AbitibiBowater : le régime de retraite de milliers de travailleurs compromis

2009/05/07 | Par Pierre Dubuc

La nouvelle est tombée… comme un arbre ! La juge Danièle Mayrand a permis à Abitibi-Bowater de suspendre les paiements mensuels spéciaux de 13 millions qu’elle verse aux fonds de retraite de ses employés. De quoi inquiéter les retraités et les travailleurs qui sont conscients que la multinationale a déjà cumulé un déficit actuariel d’environ 1 milliard 300 millions et que le régime n’est donc capitalisé qu’à environ 70%.

« Cette décision est extrêmement inquiétante », selon Renaud Gagné du SCEP-FTQ, qui représente plus de 7 500 travailleurs et travailleuses d’Abitibi-Bowater et des milliers de retraités. « Le déficit de solvabilité va continuer de s’accumuler et réduire d’autant la rente des retraités advenant une faillite », confie-t-il à l’aut’journal.

Dans le cas d’une faillite, une éventualité à ne pas exclure depuis que la compagnie s’est placée sous la protection de la Loi sur les arrangements avec les créanciers, l’administration du fonds de retraite serait prise en charge par le Régime des rentes mais, nous explique Renaud Gagné, « les rentes seront versées en fonction des montants qui resteront dans la caisse. Des retraités qui ont contribué toute leur vie à leur régime seraient privés d’en jouir pleinement. »

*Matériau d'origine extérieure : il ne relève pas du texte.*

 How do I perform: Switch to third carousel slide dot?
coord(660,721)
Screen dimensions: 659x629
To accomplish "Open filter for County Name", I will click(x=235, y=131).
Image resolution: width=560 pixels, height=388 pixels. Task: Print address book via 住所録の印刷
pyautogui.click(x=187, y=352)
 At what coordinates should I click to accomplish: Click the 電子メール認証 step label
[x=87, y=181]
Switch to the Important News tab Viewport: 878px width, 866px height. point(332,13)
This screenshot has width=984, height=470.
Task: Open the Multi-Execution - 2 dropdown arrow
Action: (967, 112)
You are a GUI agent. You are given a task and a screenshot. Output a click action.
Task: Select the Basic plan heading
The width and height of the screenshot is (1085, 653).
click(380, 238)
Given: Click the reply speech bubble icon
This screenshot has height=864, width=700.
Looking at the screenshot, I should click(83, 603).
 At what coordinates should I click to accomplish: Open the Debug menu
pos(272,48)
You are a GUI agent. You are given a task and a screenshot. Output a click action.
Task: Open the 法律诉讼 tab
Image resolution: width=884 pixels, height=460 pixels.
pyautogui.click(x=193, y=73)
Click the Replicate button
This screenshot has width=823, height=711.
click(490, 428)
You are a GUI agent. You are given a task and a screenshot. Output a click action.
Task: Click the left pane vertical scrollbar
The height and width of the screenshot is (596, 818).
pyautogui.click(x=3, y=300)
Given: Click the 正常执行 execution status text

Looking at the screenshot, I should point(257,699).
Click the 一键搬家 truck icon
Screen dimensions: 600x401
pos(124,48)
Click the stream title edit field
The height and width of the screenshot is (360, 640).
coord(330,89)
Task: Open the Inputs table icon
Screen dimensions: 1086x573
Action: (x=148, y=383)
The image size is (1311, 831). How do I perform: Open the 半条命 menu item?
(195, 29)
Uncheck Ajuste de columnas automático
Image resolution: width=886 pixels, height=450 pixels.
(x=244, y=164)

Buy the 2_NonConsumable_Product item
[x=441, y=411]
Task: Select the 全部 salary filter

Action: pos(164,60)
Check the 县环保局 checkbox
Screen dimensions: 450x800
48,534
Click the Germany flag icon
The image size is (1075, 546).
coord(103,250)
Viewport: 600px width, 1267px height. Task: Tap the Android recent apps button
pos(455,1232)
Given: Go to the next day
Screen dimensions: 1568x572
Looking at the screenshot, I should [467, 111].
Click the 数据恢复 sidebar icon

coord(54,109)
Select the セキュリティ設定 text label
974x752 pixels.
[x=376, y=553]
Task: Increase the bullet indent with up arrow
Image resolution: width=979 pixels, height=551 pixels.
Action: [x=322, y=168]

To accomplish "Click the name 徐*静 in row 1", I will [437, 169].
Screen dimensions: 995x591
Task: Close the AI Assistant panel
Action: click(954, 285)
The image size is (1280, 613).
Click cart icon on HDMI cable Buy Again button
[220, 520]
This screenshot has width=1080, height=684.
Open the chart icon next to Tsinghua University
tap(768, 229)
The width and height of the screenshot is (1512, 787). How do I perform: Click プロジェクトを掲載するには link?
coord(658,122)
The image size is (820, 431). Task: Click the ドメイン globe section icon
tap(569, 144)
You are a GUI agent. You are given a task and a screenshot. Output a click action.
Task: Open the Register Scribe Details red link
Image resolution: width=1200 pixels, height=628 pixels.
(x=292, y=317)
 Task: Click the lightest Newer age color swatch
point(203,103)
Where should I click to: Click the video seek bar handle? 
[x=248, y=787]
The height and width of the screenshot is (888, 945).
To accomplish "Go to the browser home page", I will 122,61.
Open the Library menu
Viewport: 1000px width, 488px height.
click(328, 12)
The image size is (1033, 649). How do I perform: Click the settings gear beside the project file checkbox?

Dans le cas où la compagnie réussirait à éviter la faillite, il faudra nécessairement renflouer la caisse. Comme c’est un régime à prestations déterminées, celles-ci ne seraient pas diminuées, précise le permanent syndical, « mais on exigerait des travailleurs toujours actifs d’augmenter leurs contributions. On va leur demander de couper dans leurs salaires, leurs vacances, leurs congés. On imagine facilement les chicanes à venir ».

« D’autant plus, souligne-t-il, que les actionnaires s’en sont mis plein les poches, les cadres ont touché de juteux bonis et que le pdg John Weaver s’est fait voter 22 millions à sa retraite en janvier dernier. »

Renaud Gagné souligne la nécessité de renforcer la protection juridique des régimes de retraite que ce soit via la Loi sur les arrangements avec les créanciers ou par la législation sur les régimes de retraite. « Ce n’est pas normal que nos retraités soient considérés comme de simples créanciers ordinaires », précise-t-il.

M. Gagné craint que cette décision « donne des idées à d’autres employeurs qui ont des difficultés financières. Ce n’est pas normal que l’argent des retraités puisse ainsi servir à d’autres fins », conclut-il en rappelant que les pensions ne sont, après tout, que du salaire différé.